Este gremio viene trabajando por construir una estrategia del 2025 al 2030 y estamos culminando la estrategia del 2020 al 2025.
Esta estrategia tiene incorporadas magníficas ejecuciones, especialmente alrededor del tema de la información. Las cámaras de comercio son las depositarias del mayor tesoro de información empresarial que hay en Colombia desde 1931. Con esa información venimos nosotros trabajando un tema que es fundamental para el desarrollo empresarial del país, que es la movilidad empresarial, es decir, determinar cuáles son las empresas que perduran más y que crecen más.
Ahí tenemos dos factores y es que de cada 10 empresas que se crean en Colombia, al cabo de 5 años sobrevive el 33 por ciento, es decir, sobreviven 13. Pero también hemos venido observando que las empresas se quedan estancadas y solo el 7 por ciento cambia de tamaño.
Lo que estamos haciendo es con esta información trabajar en aquellos focos o factores que permiten que las empresas perduren más o tengan un cambio.
En eso han sido muy importantes lo que llamamos ciertas habilidades blandas, como es tener mejor diseño estratégico, organizar mejor el talento humano, enfocarse para lograr vender por fuera de su propio entorno e incluso en el exterior, aplicar prácticas de innovación, aplicar algunos temas que tienen que ver con tecnología.

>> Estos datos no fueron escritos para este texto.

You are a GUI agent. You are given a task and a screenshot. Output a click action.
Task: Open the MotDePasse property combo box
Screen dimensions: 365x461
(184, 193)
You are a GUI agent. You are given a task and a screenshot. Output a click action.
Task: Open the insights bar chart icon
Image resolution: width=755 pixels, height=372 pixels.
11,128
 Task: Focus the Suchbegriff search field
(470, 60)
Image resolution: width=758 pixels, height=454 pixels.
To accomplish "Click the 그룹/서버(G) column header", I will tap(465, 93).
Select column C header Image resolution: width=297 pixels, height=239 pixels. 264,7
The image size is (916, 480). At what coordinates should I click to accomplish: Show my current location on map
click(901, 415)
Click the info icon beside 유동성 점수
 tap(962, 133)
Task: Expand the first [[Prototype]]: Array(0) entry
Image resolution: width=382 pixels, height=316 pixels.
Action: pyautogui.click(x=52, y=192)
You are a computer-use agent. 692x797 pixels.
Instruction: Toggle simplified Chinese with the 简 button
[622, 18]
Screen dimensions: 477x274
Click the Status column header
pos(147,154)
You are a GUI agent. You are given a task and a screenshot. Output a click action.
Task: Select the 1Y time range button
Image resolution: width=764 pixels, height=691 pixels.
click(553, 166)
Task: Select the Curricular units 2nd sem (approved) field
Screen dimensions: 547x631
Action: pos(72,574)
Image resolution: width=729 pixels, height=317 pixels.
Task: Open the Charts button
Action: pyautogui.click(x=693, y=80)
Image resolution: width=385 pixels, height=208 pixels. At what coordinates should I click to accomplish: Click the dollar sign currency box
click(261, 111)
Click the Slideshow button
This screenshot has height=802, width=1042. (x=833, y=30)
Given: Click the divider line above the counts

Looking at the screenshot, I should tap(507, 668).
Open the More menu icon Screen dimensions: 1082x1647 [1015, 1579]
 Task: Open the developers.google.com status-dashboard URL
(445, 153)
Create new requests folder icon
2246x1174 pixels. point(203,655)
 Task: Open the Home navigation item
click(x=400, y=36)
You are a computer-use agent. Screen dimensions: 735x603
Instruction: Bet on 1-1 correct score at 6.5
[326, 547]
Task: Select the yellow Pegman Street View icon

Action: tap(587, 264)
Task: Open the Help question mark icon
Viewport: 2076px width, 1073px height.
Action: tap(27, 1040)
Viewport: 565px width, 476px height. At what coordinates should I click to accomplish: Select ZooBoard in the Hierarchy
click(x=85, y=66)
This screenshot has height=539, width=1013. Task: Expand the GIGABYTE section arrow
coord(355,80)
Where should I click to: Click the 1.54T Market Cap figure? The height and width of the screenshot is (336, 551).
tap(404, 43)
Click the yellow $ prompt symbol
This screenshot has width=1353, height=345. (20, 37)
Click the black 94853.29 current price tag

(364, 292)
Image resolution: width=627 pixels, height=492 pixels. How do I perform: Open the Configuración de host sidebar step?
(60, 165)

Y allí estamos focalizando nuestro esfuerzo.
En materia institucional, logramos dejar a Confecámaras con unas finanzas sanas. Cerramos 2024 con excedentes de 1.200 millones y con auditorías externas que avalaron la transparencia de nuestros procesos. Esto no es menor, porque la sostenibilidad financiera asegura independencia en la toma de decisiones y permite enfocarnos en lo esencial: trabajar por los empresarios.
En la confederación tenemos unas plataformas que sirven para las 58 cámaras de comercio que se llama el Registro Único Empresarial y Social (Rues) con el cual hacemos toda esta caracterización de analítica económica y empresarial que contiene más de 300 millones de datos que ha sido consultado por 15 millones de usuarios en el año pasado para propósitos de identificar clientes, identificar proveedores e identificar competencia incluso.
Por otro lado, tenemos otra plataforma que atiende 52 cámaras de las 58 para que esas cámaras puedan operar eficientemente.
En la renovación de la matrícula que es la prueba de fuego cada año entre los tres primeros meses del año, este año tuvimos una cobertura y una eficiencia del 100 por ciento de la plataforma tecnológica que atiende esto. Esto es inusual, la verdad, en términos tecnológicos obtener que evidentemente las plataformas estén activas al 100 por ciento es para nosotros un gran honor y es lo que hemos venido construyendo en un plan que empezó en el 2017 y que consolida ahí.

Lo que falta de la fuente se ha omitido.